> **Text segment**:
The big thing is through 1-13 (the entire roster) we had great effort. We worked hard to be able to do the things we are able to control every single game -- and that's to be able to dictate the tempo offensively, defensively be active and try to get some turnovers that we would be able to turn into easy baskets, and then just the toughness factor.

"I like that idea that we are going to be able to be a physical team. We're going to be able to rebound. We are able to get to the free throw line, we were able to do that a little bit more in the second half," Tispis said.

GWU opens at home Friday night to begin the season by hosting Texas Arlington before wading deeper into a nonconference slate that has a visit to Big East power Rutgers Nov. 14, hosting Georgetown Dec. 1, hosting on Dec. 12 an Auburn squad that is now run by former Georgetown coach Terri Williams-Flournoy, and a visit to California in late December.

When the conference season begins, in terms of the three Philadelphia rivals, the Colonials will host Saint Joseph's on January 17, visit La Salle on Feb. 3, but will not see Temple because the expansion of the Atlantic 10 forced officials to omit several intra-league rivals from each team's schedule.

Thus, unless the Owls and GWU meet in the A-10 tournament, the long-running series is ended barring future arrangements to meet because Temple is headed to the Big East Conference next summer.

Meanwhile, Booker and Jackson, who were the postgame players sent to the media room, spoke of life under their new coach.

> **Stated task**:
Repeat everything in the basketball preview from "GWU opens at" down to "Conference next summer.", substituting "George Washington" for "GWU".

> **Material provided**:
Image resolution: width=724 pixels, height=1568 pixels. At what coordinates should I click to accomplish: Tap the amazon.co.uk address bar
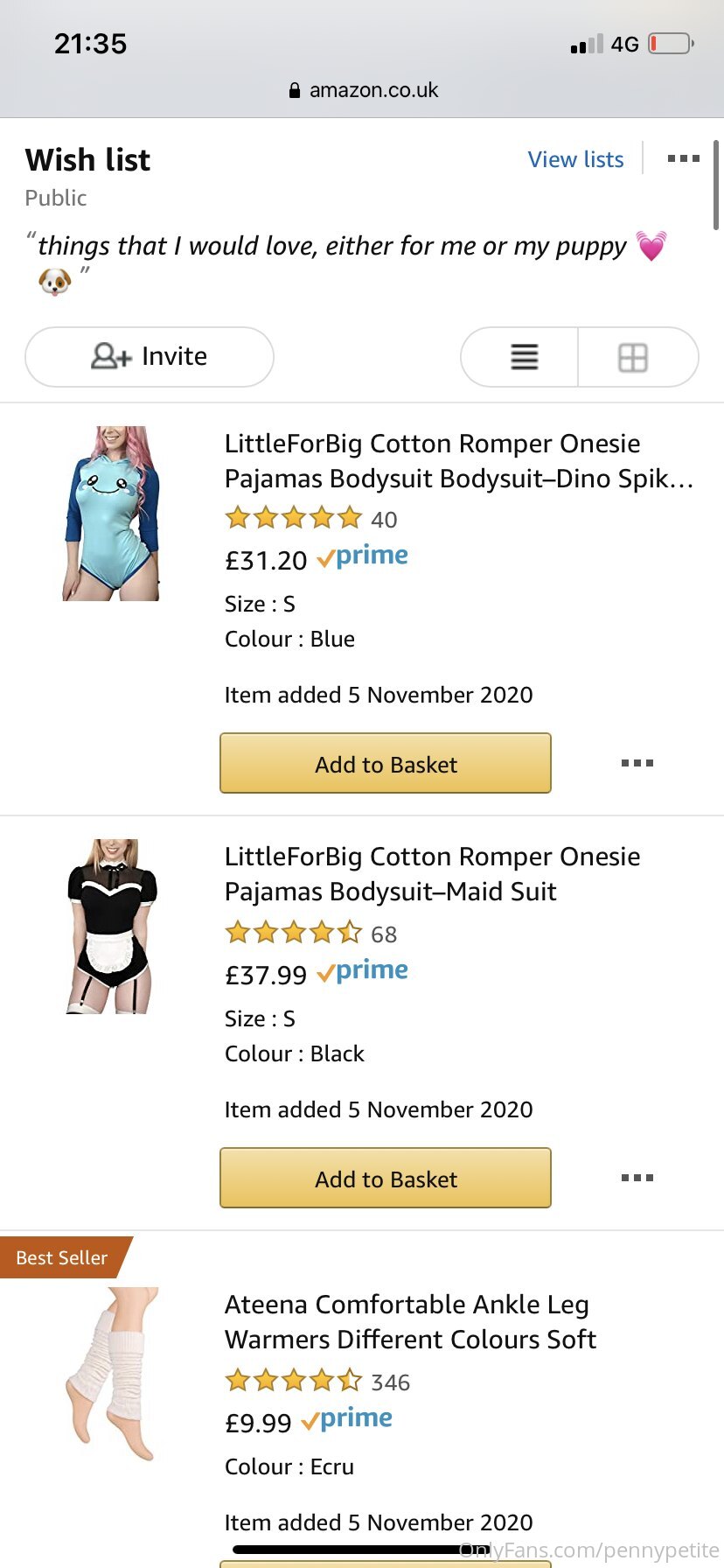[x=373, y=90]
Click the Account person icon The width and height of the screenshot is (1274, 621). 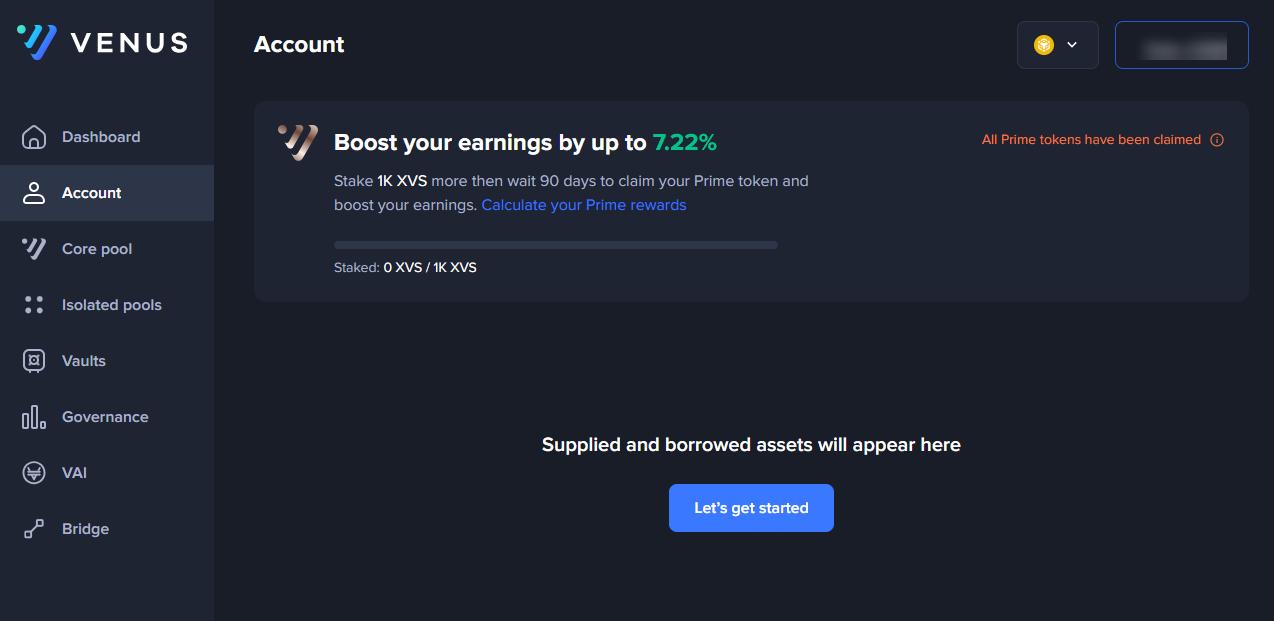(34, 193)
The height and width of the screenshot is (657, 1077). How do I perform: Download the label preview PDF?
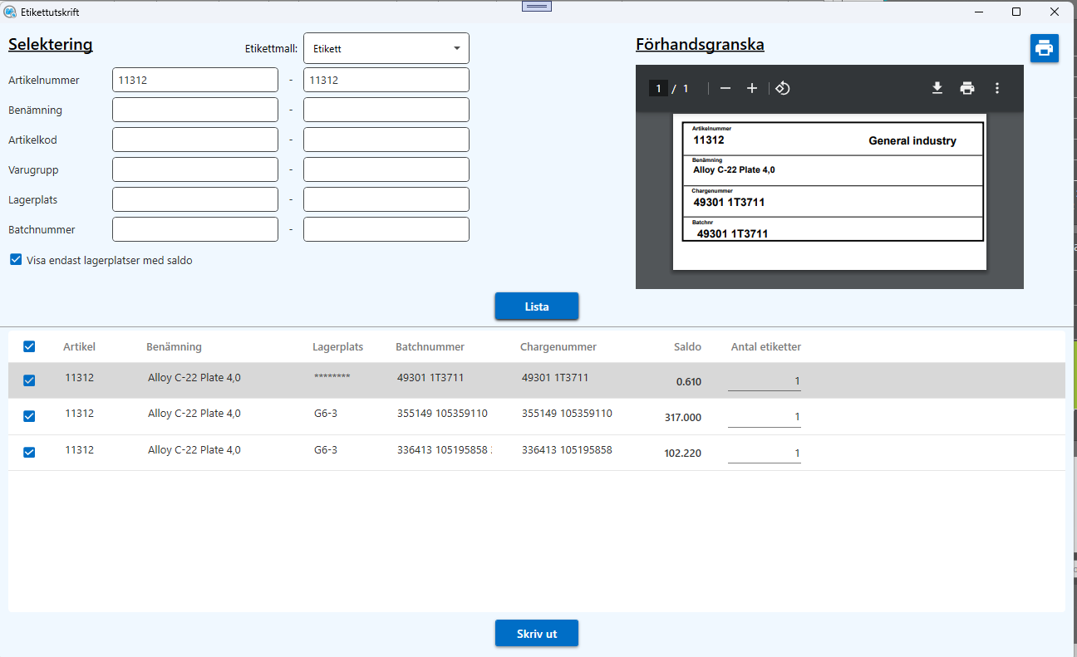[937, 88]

> **Result**:
George Washington opens at home Friday night to begin the season by hosting Texas Arlington before wading deeper into a nonconference slate that has a visit to Big East power Rutgers Nov. 14, hosting Georgetown Dec. 1, hosting on Dec. 12 an Auburn squad that is now run by former Georgetown coach Terri Williams-Flournoy, and a visit to California in late December.

When the conference season begins, in terms of the three Philadelphia rivals, the Colonials will host Saint Joseph's on January 17, visit La Salle on Feb. 3, but will not see Temple because the expansion of the Atlantic 10 forced officials to omit several intra-league rivals from each team's schedule.

Thus, unless the Owls and George Washington meet in the A-10 tournament, the long-running series is ended barring future arrangements to meet because Temple is headed to the Big East Conference next summer.